• Work required
Quote, exactly, the line holding "At what coordinates" and all lines after it to the end of the records below. Exclude pictures.
=-=-=-=-=
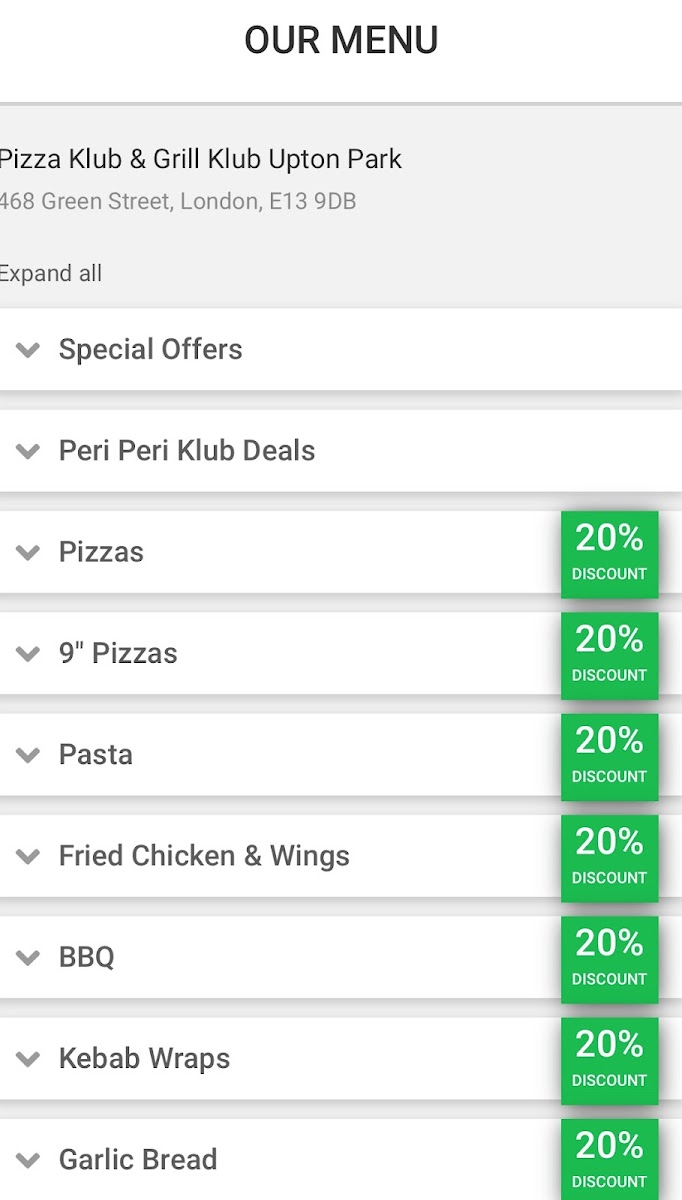Click the 468 Green Street address text
Image resolution: width=682 pixels, height=1200 pixels.
(x=178, y=201)
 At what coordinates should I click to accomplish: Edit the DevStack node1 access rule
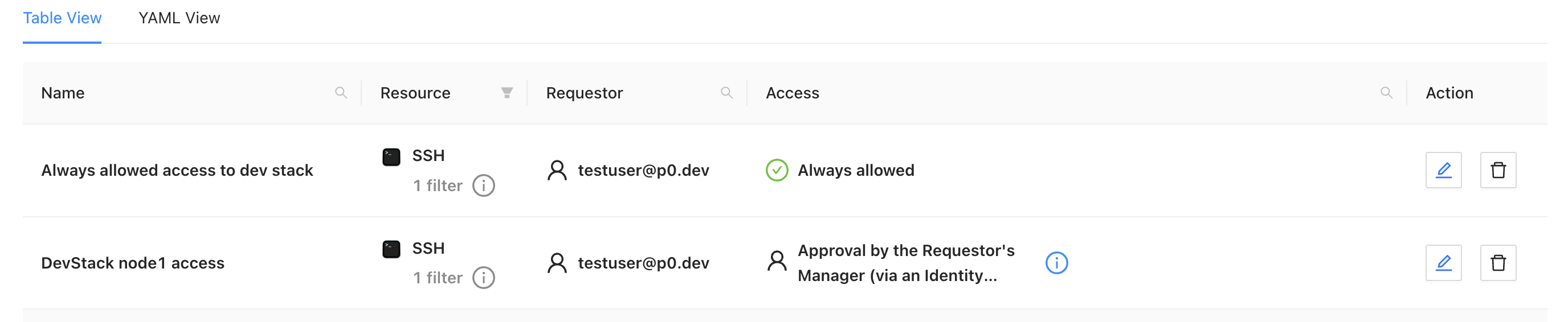[1443, 263]
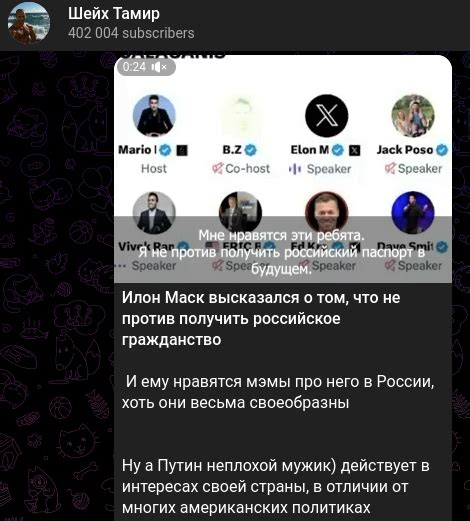Click muted microphone icon beside Co-host
470x521 pixels.
coord(217,168)
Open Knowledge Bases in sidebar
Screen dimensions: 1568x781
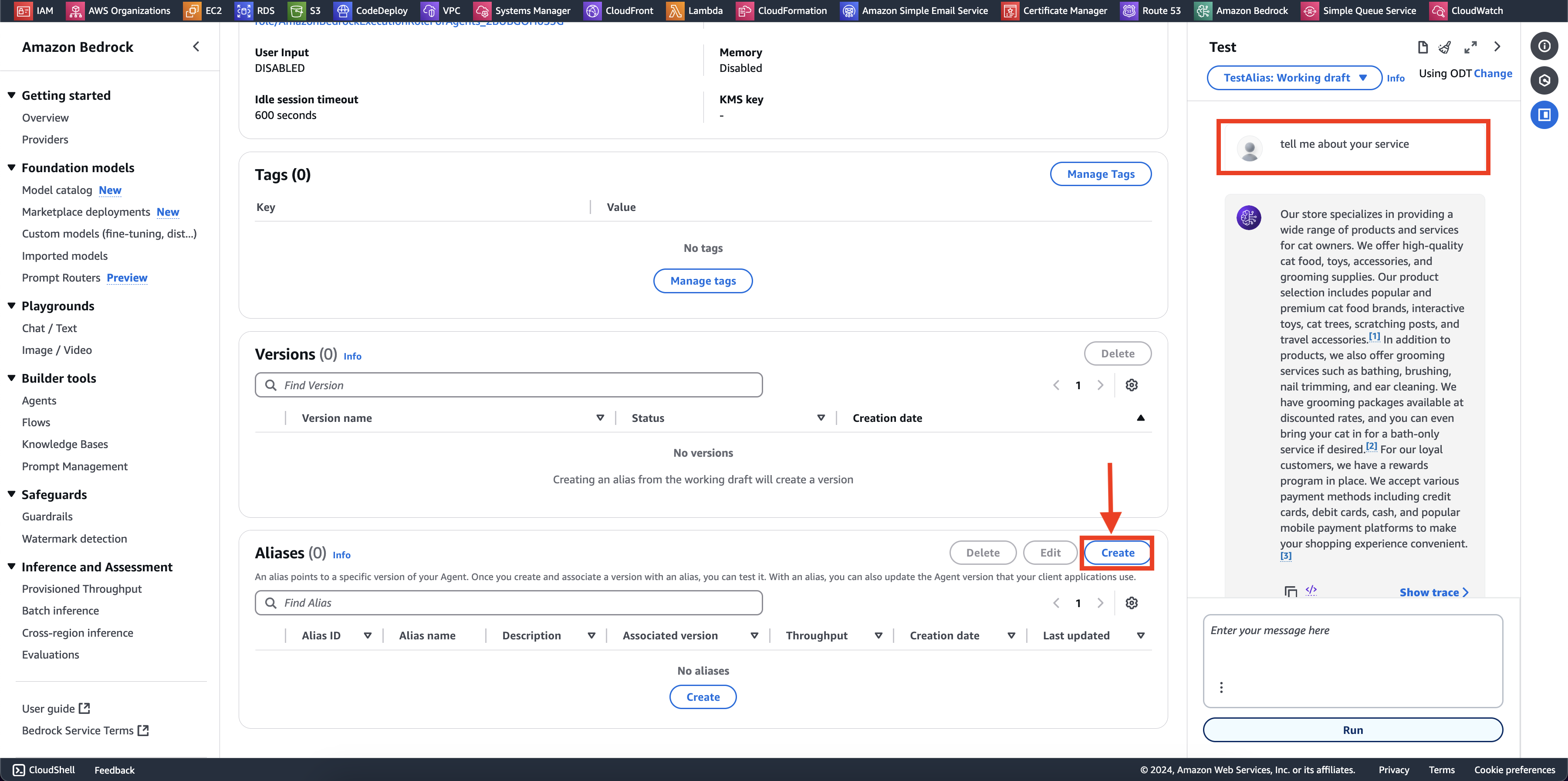coord(65,443)
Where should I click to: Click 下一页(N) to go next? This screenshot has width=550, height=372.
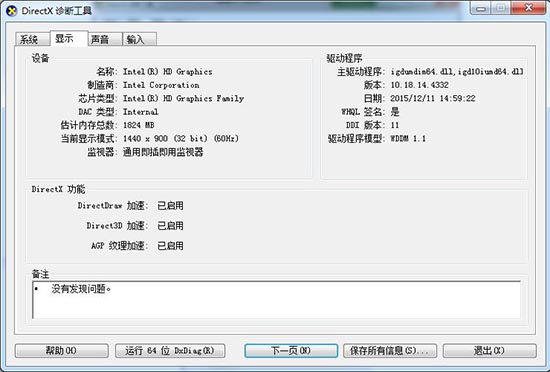pyautogui.click(x=291, y=350)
=-=-=-=-=
• Answer for the task
 At what coordinates should I click to accomplish: Edit the DevStack node1 access rule
[1443, 263]
Click muted microphone icon beside Co-host
470x521 pixels.
coord(217,168)
Open Knowledge Bases in sidebar
Screen dimensions: 1568x781
coord(65,443)
Where should I click to: Click 下一页(N) to go next? This screenshot has width=550, height=372.
pyautogui.click(x=291, y=350)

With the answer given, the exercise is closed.